No entanto, apesar da tétrica
sentença, conta-se que “El-Rei D. João II lhe perdoou a morte e o mandou pôr em
liberdade aos 17 dias do mês de março de 1487 com o fundamento de ajudar a
povoar aquela região da Beira Alta, tão despovoada ao tempo, e guardar no Real
Arquivo da Torre do Tombo esta sentença, devassa e mais papéis que formaram o
processo”.
Sentença proferida no processo
contra o prior de Trancoso (1487)
(Torre do Tombo, Armário 5, Maço
7)
“Padre Francisco da Costa, prior
de Trancoso, de idade de sessenta e dois anos, será degredado de suas ordens e
arrastado pelas ruas públicas nos rabos dos cavalos, esquartejado o seu corpo e
postos os quartos, cabeça e mãos em diferentes distritos, pelo crime que foi
arguido e que ele mesmo não contrariou, sendo acusado de:
– ter dormido com 29 afilhadas e tendo delas 97 filhas e 37 filhos;
– de 5 irmãs teve 18 filhas;
– de 9 comadres 38 filhos e 18 filhas;
– de 7 amas teve 29 filhos e 5 filhas;
– de 2 escravas teve 21 filhos e 7 filhas;
– dormiu com uma tia, chamada Ana da Cunha, de quem teve 3 filhas, da
própria mãe teve 2 filhos.
Total: 299 filhos, sendo 214 do
sexo feminino e 85 do sexo masculino, tendo concebido em 53 mulheres.
Parte 6
Já que falei dos túrdulos, talvez
não seja enjoativo regressar a eles.
Formavam uma antiga tribo
tartéssica, ou melhor, um povo pré-romano que vivia no Sul de Portugal,
assentada, a leste do Alentejo, entre os vales do rio Guadiana e do
Guadalquivir, aproximadamente entre a Oretânia e a Turdetânia.

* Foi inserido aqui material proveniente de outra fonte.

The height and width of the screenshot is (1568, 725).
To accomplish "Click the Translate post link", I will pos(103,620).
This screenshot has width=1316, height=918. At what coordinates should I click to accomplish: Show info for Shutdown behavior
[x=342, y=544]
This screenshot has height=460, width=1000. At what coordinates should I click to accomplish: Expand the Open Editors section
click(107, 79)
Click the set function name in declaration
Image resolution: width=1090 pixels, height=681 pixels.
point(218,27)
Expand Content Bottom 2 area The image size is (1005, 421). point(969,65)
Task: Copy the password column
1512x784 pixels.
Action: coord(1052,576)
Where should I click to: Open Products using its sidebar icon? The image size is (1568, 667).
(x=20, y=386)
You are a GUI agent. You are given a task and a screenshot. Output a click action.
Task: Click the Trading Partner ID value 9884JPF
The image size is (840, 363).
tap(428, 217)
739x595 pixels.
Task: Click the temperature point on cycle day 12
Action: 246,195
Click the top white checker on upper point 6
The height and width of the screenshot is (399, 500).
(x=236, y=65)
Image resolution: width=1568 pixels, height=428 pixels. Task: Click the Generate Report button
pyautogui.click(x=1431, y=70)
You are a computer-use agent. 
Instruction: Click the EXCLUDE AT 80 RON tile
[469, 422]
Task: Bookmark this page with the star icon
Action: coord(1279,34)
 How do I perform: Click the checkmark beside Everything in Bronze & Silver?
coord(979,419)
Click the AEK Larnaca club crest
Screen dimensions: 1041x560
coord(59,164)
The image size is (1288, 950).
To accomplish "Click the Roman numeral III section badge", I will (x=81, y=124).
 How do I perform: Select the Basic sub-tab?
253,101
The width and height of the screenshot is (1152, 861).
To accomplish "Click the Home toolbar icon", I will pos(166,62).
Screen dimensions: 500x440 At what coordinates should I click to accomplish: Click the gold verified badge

A sua capital foi o antigo ópido
de Ipolka, conhecida como Obulco na época dos romanos, correspondendo
atualmente à cidade de Porcuna, em Jaén. Entre outras particularidades, crê-se
que os túrdulos se diferenciavam dos demais povos ibérios de então na língua,
supostamente de origem tartéssia.
Eis o que encontrei em castelhano
e não parece necessário traduzir:
"Porcuna es un pueblo con
historia, con una gran historia bajo su gruesa piel de olivos. Un lugar que no
ha dejado de estar habitado en los últimos 5.000 años y que entraña numerosos
tesoros aún por descubrir. Fue poderosa nación ibera, Ipolka, y decisiva ciudad
romana después, Obvlco. De sus épocas tartesias e iberas aún quedan por pulir
muchas aristas, mientras que de su glorioso pasado romano las evidencias asoman
en cada rincón de la urbe. Pero no menos importante fue para visigodos y
musulmanes, y en la Edad Media los reyes deseaban en sus dominios a
Porcuna."
Parte 7
Em Coimbra, no regresso a casa,
parei no Largo da Portagem e logo desci para a Rua dos Gatos, porque Miguel
Torga não veio à janela do seu consultório e na rua escura em que me embrenhei
nem o mais infeliz dos felinos me apareceu.
Torga tinha morrido, afinal, como
Inês e o próprio Joaquim António de Aguiar, o pedreiro livre que foi cartista e
chefe de governo três vezes no século XIX, ainda continua em silêncio a olhar
para o Mondego, desde o dia 26 de maio de 1861.